§ 記述問題 1:
革工房の文章で、「誰が予想していただろうか。」で始まる段落に挙げられている出来事をすべて挙げると、何になりますか？

§ 文書の抜粋:
______

小さな革工房物語 2021.12

人生は驚きの連続です。

誰が予想していただろうか。オリンピックの新種目で史上最年少が金メダルを取る事を。誰が想像していただろうか。バッターとピッチャーの二刀流をメジャーリーグで見事に成し遂げるとは。誰かが想像していただろうけど民間人が宇宙へ旅行へ行く日が来るなんて。

この住宅街の小さなお店に行列ができたなんて誰も想像していなかったはず。自分達の想像を超える出来事ってまさにこういう事。

今年を振り返ってすぐに思い出す“その瞬間”ってなんでしょうか。人それぞれ思い返すものは違うでしょうが、真っ先に思い出すもの。それがあなたの2021です。

緊急事態宣言下の中で今は耐える時、じっくり製作に向き合う時だと自分自身に言い聞かせて作ることに専念していた2月。3月に入りテレビ番組の取材が入り、特殊な商品なので知ってもらえるきっかけになればと軽い気持ちで受けたのですが…。

3月末にクラフターの友人が連れてきてくれた方と一緒に空を見た日は偶然にも最強強運日でした。 そこからはご想像通りです。(いえ、私自身、想像してませんでしたから。ご想像以上です)

慌てて先輩の革屋さんに電話をして毎日のように革を送ってもらってました。確保してもらっている革は残り300枚弱。これが尽きたらメインの商品に使う革がなくなってしまう。この商品に見合う革が見つからなければもう終わりかも。

そんな時でした。4月の末のある日、その革屋さんから突然電話があり、先輩が今朝亡くなったと。何が起きたのかまったくわかりませんでした。前の夜もLINEでやり取りしていたのに。私の為に新しい革を探してくれていたのに。店が忙しくなり一緒に喜んでいてくれたのに。たまに仕入れに行っても忙しい時は言葉数少ないけれど、時間のある時は革事情やタンナーさん事情を熱く教えてくれたり、時には漉き機の扱いの相談に乗ってくれたり、本当に尊敬すべき先輩でした。

______

§ 処理用リスト:
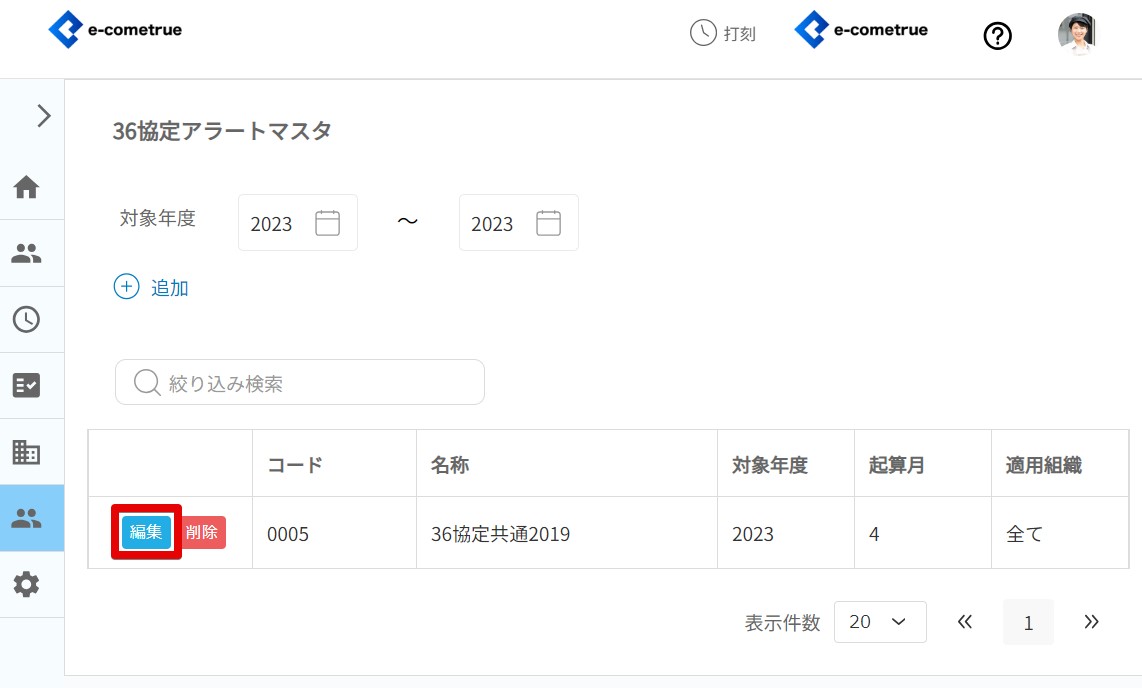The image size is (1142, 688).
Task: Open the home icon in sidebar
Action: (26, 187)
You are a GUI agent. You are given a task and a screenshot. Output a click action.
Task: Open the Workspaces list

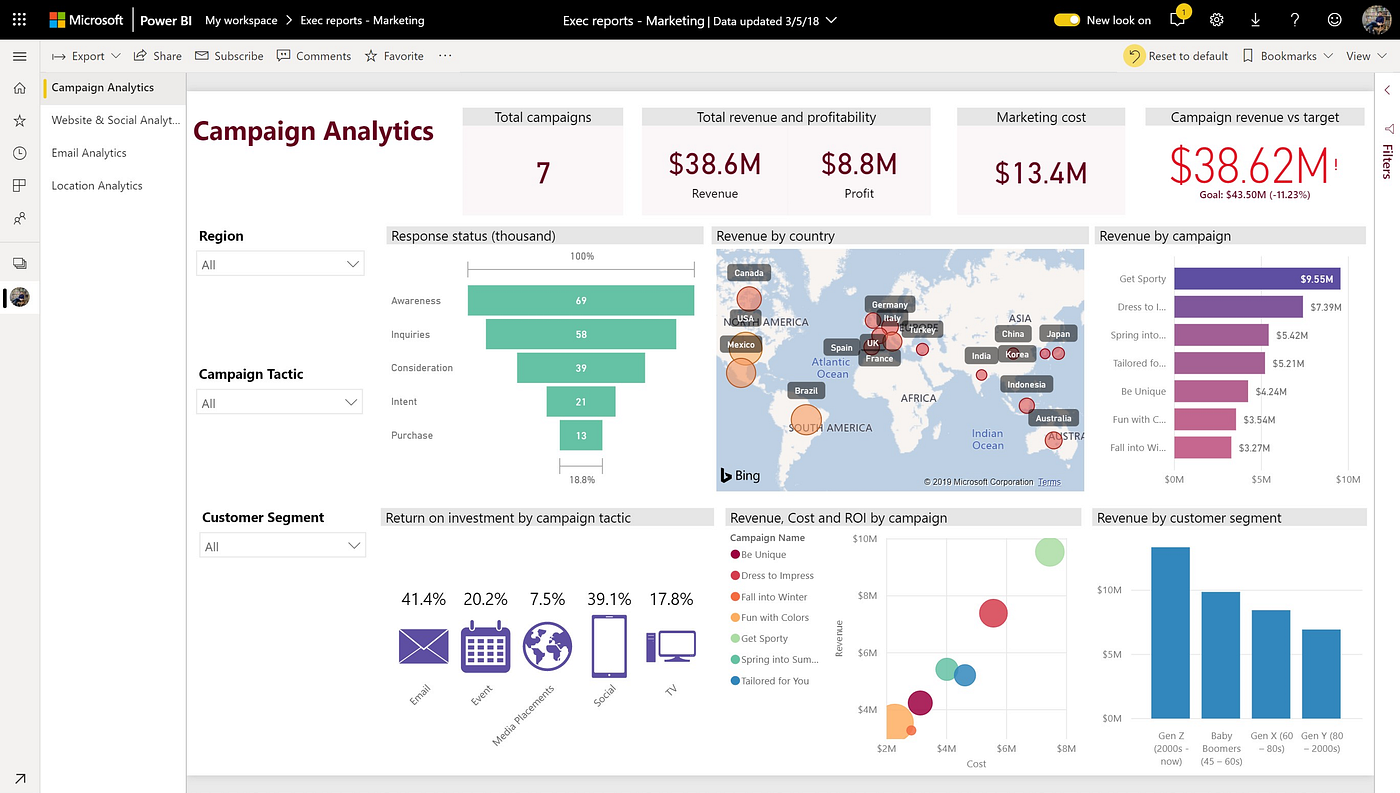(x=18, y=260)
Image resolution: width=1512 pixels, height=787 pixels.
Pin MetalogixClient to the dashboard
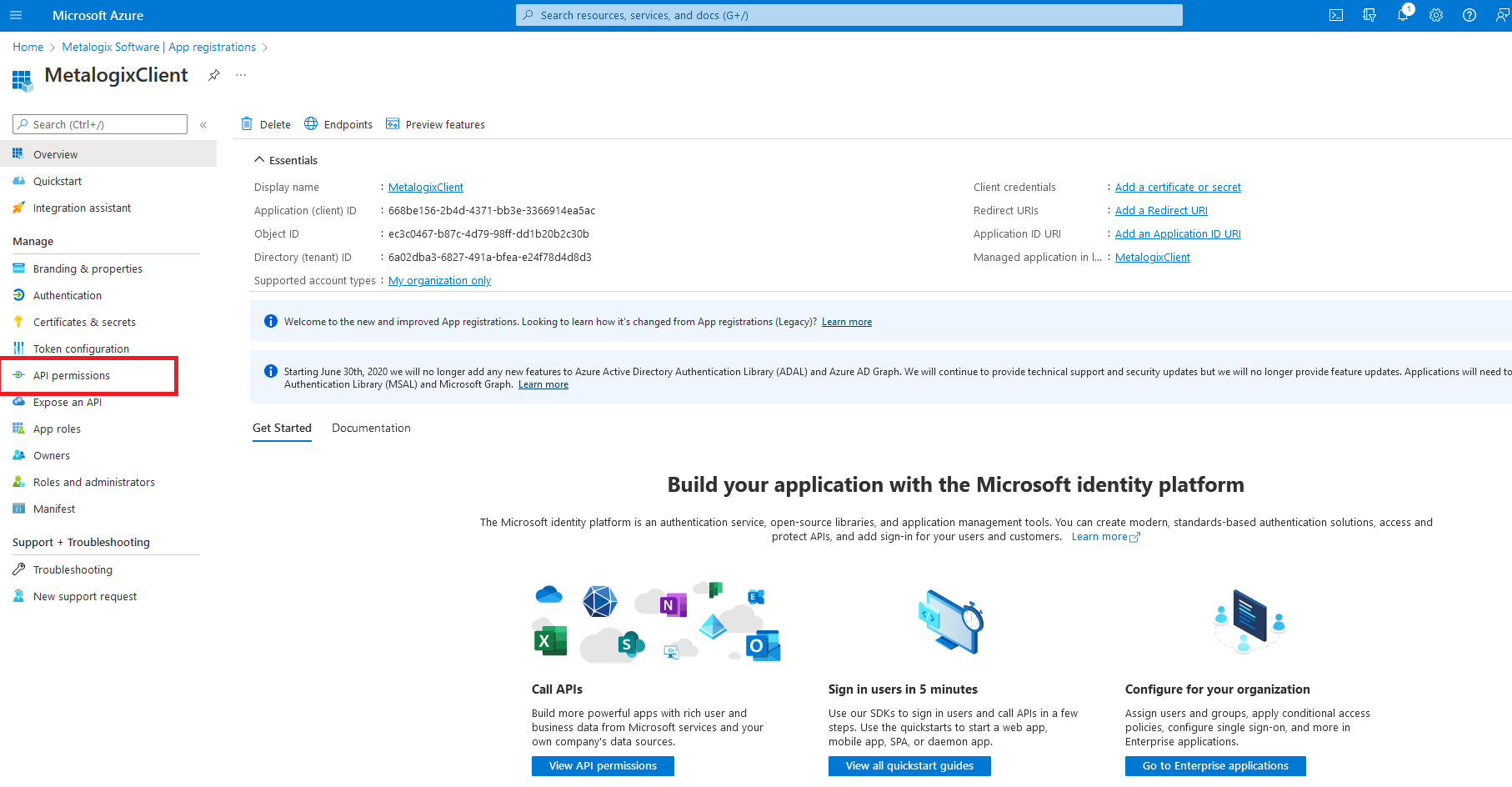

______

§ 記述問題 2:
リストのうち、「You are a GUI」を含む行からリストの末尾までを、両端も含めてそのまま繰り返してください。画像は答えに入れないでください。

§ 演習の解答 1:
・オリンピックの新種目で史上最年少が金メダルを取ること
・バッターとピッチャーの二刀流をメジャーリーグで見事に成し遂げること
・民間人が宇宙へ旅行へ行く日が来ること

§ 演習の解答 2:
You are a GUI agent. You are given a task and a screenshot. Output a click action.
Task: Open the Workspaces list

(x=18, y=260)
Image resolution: width=1512 pixels, height=787 pixels.
Pin MetalogixClient to the dashboard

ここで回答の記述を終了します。